John Fitzgerald Kennedy (May 29, 1917-Nov. 22, 1963), 35th President of the United States. Credit: Universal History Archive/Getty Images

At eight hours, this is TV's full-on JFK experience of the 60th anniversary, with interviews from prominent historians — including Nasaw, Sabato and David M. Kennedy (no relation), as well as JFK aides, family members and other politicians. This really does begin at the beginning, covering JFK's father's influence, Kennedy's early success as a writer ("Why England Slept"), the sinking of PT 109 (Aug. 1, 1943), his first Congressional victory (1946), the move to the Senate (1953), and then to White House (1961). 

 BOTTOM LINE Not much new here but what's excellent is the sheer spread of his life story told particularly well (Peter Coyote of Ken Burns fame narrates.) Best are the hours covering PT 109, and the Cuban missile crisis.    

JFK REVISITED: THROUGH THE LOOKING GLASS

(Prime Video; Paramount+)

Oliver Stone poses for the film "JFK Revisited: Through the...

Oliver Stone poses for the film "JFK Revisited: Through the Looking Glass," at the 74th Cannes Film Festval in 2021. Credit: Vianney Le Caer/Invision/AP/Vianney Le Caer

"JFK Revisited: Down the Rabbit Hole" might be a better name, because director Oliver Stone once again takes viewers to some places he's been before, and we have too. Based on "Destiny Betrayed: JFK, Cuba, and the Garrison Case," by James DiEugenio, this assembles witnesses and experts who once against cast doubt on "the single bullet theory" — the Warren Commission's so-called "magic bullet" that was presumed to have hit JFK and Texas Gov. John Connally in multiple places; and this also raises significant questions about its "chain of evidence." 

BOTTOM LINE While this came out in 2021, it's worth checking out now (or again), if only because Stone has done such a thoroughly watchable (and intermittently convincing) job of trashing the Warren Commission finding, with lots of help. 

MEET THE GEN Z DIRECTOR OF 'KENNEDY'

Indiana native Ashton Gleckman dropped out of high school, and then never looked back. Gleckman went on to perform music, mostly gigs around his hometown of Carmel, Indiana, then composed the scores of a couple dozen short films. By his late teens, he began to seriously pursue what was to become his chosen vocation — documentary production.

His first film was on the Holocaust, his second on a family in Appalachia. And now, the third and most remarkable — a 14-hour tour de force documentary on John F. Kennedy's life and career. It's been trimmed back to eight for the History Channel, but "Kennedy'' remains a tour de force nonetheless.
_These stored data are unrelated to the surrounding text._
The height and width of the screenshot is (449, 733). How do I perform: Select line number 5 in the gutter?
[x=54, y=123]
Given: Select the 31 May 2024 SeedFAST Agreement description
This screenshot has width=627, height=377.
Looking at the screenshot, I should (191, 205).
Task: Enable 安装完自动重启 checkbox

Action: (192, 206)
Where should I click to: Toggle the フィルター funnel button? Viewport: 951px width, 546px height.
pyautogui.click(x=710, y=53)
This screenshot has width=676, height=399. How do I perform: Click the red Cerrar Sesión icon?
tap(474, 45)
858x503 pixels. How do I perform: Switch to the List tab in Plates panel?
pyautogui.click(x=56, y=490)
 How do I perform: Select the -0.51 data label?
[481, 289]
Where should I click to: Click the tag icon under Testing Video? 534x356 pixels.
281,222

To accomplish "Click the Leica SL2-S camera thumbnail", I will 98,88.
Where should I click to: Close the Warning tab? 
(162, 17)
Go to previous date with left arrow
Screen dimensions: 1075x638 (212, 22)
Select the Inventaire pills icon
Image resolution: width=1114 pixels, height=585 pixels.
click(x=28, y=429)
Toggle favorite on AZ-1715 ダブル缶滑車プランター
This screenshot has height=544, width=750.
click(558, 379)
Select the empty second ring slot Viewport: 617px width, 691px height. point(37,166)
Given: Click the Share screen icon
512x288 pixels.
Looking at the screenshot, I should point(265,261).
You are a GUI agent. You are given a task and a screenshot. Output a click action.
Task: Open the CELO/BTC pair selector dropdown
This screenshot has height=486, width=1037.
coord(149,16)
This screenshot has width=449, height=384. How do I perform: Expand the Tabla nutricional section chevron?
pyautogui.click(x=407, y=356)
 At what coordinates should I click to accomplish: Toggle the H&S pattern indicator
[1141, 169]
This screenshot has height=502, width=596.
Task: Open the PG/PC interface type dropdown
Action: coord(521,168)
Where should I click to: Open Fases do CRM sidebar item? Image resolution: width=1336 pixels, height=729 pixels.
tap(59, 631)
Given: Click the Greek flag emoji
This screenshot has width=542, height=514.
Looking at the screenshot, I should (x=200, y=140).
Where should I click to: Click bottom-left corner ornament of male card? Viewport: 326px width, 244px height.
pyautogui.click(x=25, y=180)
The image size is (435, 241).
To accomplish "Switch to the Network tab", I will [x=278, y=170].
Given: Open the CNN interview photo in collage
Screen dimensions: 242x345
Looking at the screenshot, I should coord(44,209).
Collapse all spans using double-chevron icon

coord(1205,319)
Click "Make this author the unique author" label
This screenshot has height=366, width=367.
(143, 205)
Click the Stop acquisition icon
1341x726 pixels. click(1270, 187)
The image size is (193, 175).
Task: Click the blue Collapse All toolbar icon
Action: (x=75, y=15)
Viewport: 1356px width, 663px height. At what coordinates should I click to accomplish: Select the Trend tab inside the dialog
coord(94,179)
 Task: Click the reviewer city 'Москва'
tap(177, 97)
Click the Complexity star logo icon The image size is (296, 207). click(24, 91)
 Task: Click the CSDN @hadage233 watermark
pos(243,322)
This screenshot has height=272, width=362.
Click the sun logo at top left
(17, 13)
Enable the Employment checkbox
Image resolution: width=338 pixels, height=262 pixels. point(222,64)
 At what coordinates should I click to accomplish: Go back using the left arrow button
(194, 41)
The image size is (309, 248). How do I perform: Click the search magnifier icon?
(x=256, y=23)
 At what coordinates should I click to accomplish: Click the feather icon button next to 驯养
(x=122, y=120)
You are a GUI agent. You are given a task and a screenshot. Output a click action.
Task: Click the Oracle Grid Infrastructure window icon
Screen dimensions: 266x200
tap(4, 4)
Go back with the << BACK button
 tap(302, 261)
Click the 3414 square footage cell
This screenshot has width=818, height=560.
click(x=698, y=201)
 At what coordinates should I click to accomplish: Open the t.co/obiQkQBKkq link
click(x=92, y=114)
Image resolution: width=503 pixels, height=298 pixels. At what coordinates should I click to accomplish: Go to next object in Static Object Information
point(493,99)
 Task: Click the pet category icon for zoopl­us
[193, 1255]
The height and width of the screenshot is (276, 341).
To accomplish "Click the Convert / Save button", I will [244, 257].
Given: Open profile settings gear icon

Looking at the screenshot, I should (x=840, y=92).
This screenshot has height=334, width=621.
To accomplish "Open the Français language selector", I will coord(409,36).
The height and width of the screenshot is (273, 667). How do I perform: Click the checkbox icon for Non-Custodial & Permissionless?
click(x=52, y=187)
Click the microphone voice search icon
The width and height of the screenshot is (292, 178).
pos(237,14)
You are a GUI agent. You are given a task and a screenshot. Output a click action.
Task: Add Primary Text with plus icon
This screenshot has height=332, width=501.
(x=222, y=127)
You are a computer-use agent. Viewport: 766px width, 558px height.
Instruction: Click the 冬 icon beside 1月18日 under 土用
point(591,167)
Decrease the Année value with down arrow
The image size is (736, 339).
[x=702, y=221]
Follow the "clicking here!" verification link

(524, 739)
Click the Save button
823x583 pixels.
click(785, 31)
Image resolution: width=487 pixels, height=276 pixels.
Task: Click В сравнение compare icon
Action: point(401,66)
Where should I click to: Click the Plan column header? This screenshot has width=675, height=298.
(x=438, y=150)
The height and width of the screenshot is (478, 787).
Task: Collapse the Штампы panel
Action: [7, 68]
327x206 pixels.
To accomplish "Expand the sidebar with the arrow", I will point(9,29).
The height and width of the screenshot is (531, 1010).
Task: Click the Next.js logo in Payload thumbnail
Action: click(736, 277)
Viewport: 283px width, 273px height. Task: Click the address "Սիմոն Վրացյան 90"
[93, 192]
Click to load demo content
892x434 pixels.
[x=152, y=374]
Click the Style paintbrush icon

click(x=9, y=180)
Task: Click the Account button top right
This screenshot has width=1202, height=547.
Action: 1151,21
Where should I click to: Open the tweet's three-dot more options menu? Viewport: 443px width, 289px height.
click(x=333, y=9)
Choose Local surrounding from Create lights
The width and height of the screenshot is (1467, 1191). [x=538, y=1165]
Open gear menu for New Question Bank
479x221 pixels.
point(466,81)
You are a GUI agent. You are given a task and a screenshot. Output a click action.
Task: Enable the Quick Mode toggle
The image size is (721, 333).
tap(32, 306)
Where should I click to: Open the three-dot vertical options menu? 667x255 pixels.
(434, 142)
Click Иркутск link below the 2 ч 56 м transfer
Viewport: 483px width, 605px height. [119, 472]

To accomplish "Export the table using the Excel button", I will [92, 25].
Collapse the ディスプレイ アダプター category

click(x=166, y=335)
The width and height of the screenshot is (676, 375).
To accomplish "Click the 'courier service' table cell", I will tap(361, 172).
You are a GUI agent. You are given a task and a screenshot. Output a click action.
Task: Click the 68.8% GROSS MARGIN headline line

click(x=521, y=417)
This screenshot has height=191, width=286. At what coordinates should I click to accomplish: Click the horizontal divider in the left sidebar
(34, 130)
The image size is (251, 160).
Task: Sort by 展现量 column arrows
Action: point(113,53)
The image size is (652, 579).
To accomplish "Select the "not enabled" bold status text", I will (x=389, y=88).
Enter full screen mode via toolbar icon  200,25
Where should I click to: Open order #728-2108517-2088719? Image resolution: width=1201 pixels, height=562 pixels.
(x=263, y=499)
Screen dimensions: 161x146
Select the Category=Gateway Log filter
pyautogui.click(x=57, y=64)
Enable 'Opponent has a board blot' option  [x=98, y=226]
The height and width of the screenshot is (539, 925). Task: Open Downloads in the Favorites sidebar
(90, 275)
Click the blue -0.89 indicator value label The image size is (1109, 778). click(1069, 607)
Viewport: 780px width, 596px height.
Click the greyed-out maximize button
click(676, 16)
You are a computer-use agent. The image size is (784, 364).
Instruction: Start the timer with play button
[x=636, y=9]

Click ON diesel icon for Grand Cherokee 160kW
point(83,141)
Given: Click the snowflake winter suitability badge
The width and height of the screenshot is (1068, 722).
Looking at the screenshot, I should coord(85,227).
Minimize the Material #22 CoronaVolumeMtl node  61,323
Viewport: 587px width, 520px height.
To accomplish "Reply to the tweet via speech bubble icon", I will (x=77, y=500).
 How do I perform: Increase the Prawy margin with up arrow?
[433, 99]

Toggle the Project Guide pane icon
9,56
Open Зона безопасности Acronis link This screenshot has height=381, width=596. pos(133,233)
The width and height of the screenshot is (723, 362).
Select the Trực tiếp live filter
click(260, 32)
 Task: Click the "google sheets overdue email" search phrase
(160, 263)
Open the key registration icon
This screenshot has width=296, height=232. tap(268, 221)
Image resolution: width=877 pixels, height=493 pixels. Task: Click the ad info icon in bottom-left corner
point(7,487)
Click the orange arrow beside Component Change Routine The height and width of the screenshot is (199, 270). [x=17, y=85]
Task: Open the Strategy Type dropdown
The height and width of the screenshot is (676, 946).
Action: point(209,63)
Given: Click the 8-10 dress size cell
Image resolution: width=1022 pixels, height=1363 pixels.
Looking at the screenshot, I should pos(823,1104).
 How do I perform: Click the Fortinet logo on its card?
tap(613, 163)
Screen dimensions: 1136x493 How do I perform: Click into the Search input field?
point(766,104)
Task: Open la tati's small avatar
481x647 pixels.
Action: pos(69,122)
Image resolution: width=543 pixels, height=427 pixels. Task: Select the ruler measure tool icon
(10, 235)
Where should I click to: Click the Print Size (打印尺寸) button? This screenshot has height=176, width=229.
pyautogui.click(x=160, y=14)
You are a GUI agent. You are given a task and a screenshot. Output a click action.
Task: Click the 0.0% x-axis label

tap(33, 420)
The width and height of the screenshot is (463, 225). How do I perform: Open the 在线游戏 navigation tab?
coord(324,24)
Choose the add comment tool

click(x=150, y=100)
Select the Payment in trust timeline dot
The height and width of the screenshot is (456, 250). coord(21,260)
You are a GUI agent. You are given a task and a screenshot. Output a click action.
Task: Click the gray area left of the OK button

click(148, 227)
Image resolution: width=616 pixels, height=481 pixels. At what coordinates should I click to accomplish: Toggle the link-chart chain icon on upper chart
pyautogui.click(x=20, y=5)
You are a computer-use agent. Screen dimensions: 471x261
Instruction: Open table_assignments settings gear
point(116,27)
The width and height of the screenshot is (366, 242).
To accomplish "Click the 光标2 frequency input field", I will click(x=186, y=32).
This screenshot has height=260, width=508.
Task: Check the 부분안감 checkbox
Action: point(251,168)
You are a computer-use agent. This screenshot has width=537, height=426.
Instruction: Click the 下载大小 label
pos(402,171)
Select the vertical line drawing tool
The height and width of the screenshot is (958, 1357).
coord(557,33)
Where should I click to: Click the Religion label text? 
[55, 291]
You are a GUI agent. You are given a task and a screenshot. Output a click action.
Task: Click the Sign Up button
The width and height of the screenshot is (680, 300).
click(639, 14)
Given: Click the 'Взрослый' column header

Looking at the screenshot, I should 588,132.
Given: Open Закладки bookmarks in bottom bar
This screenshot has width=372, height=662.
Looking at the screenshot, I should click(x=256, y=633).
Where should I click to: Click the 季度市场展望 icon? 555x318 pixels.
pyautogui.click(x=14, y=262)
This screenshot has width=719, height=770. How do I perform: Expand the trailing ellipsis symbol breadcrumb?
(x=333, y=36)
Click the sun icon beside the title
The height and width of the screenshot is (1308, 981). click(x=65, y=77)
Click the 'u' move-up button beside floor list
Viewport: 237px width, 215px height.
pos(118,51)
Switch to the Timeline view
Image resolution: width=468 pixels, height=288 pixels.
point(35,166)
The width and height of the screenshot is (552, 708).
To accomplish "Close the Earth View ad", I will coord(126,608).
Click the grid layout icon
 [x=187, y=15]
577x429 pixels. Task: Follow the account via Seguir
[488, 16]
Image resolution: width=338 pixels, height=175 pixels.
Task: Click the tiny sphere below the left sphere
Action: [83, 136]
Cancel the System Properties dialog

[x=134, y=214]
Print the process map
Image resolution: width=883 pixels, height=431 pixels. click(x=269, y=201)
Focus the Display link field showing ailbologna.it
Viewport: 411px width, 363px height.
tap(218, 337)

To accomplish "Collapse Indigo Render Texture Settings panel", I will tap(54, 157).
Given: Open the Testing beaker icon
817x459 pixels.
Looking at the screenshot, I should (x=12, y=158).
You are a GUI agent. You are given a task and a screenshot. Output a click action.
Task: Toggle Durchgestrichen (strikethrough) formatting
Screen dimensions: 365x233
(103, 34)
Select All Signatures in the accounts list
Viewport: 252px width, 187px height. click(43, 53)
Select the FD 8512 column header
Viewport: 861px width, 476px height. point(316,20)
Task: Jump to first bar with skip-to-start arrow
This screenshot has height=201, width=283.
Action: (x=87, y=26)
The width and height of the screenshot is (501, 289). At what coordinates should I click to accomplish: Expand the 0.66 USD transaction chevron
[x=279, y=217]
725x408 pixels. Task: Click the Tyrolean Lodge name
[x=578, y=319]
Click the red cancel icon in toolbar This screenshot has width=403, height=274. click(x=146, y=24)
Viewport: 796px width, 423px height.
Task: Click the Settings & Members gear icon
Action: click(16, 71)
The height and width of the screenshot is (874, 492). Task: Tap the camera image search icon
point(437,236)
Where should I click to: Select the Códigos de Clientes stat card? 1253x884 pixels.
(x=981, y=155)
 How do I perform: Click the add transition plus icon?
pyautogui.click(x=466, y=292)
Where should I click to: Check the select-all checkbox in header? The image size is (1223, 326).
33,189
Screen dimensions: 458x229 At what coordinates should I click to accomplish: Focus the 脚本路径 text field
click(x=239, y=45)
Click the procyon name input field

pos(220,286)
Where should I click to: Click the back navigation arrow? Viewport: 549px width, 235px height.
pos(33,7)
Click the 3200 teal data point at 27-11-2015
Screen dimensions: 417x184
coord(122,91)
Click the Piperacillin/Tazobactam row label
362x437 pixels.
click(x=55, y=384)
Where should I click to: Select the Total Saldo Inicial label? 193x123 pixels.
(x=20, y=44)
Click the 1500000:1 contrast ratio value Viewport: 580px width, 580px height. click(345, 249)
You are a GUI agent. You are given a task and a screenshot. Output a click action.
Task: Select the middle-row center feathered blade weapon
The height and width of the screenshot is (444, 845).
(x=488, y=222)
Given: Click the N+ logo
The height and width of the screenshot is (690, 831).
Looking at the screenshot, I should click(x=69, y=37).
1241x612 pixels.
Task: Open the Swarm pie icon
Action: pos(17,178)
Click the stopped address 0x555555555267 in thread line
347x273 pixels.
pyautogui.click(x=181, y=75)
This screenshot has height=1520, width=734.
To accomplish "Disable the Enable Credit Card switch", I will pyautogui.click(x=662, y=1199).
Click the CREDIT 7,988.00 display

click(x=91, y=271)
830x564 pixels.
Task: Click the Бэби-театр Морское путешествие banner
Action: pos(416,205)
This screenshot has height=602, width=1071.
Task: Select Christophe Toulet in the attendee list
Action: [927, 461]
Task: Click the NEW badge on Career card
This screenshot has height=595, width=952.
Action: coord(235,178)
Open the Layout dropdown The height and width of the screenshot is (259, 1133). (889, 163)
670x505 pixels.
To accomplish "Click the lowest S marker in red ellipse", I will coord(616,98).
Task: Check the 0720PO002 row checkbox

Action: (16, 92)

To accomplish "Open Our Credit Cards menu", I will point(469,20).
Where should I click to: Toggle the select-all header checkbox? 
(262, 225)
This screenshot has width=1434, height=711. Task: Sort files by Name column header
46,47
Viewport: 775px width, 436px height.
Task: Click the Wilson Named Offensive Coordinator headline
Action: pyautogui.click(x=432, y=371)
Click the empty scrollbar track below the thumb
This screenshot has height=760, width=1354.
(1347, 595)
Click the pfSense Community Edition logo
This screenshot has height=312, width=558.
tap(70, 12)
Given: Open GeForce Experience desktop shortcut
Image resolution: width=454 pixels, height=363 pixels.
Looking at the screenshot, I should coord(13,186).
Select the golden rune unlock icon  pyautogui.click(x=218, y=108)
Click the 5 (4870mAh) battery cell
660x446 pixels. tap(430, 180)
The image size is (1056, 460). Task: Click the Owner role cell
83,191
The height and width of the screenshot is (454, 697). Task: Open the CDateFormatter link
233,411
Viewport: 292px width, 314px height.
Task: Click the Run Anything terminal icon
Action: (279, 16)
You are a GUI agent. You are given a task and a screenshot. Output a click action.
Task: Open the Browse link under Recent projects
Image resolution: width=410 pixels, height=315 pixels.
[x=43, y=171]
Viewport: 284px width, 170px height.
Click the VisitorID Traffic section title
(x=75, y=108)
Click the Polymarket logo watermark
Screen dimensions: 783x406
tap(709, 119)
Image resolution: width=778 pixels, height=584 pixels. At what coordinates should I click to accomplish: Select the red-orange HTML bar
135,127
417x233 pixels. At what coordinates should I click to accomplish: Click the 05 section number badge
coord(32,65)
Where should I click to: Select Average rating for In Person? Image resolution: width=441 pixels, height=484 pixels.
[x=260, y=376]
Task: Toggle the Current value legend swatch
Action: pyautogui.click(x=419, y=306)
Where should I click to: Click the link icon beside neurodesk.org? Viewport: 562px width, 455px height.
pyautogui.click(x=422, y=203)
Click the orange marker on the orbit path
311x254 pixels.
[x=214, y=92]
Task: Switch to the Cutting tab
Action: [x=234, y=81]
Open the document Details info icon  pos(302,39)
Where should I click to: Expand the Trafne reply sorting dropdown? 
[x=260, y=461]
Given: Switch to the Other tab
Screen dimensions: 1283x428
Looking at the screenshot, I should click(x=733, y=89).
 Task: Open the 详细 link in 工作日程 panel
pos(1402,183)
The reason is that Gleckman is just 23 years old.

"I've always loved film, and I've always had a big passion for history," he says during a recent Zoom interview. "For me, this is the natural sort of meshing of both those worlds."

In person, or on Zoom anyway, Gleckman actually looks younger than 23, but he clearly has a film veteran's touch for building relationships and trust. When he set out to interview people for "Kennedy'' four years ago, he had little in the way of backing, but later got that from media production giant, RadicalMedia. He also established ties with Robert Drew Associates: Cinéma vérité pioneer, Robert Lincoln Drew, who died in 2014, collected many hours of JFK in the Oval Office for his 1963 classic, "Crisis: Behind a Presidential Commitment," about the attempt to end segregation at the University of Alabama. (Some of that footage appears in "Kennedy.")

Dave Sirulnick, the founder of MTV News and a partner at RadicalMedia, says Gleckman "has the qualities that great directors have — that big picture vision, where he sees the story in a holistic manner and combines that with a very detailed, research-based approach."

Gleckman, he says, "brought boundless energy and enthusiasm."

And also ambition. Gleckman says he wanted "to tell the complete story in more detail than that's ever been told so far in the documentary format. And so I said, 'Let's not spend an episode on his early life and then jump to the presidency.' "

Kennedy, he says, "made mistakes, had flaws but he also inspired a generation and brought a certain sense of positivity to it. We have lost so much of that sense of inspiration. What I want people to get from this film is to just be inspired and to see that politics can be a noble adventure."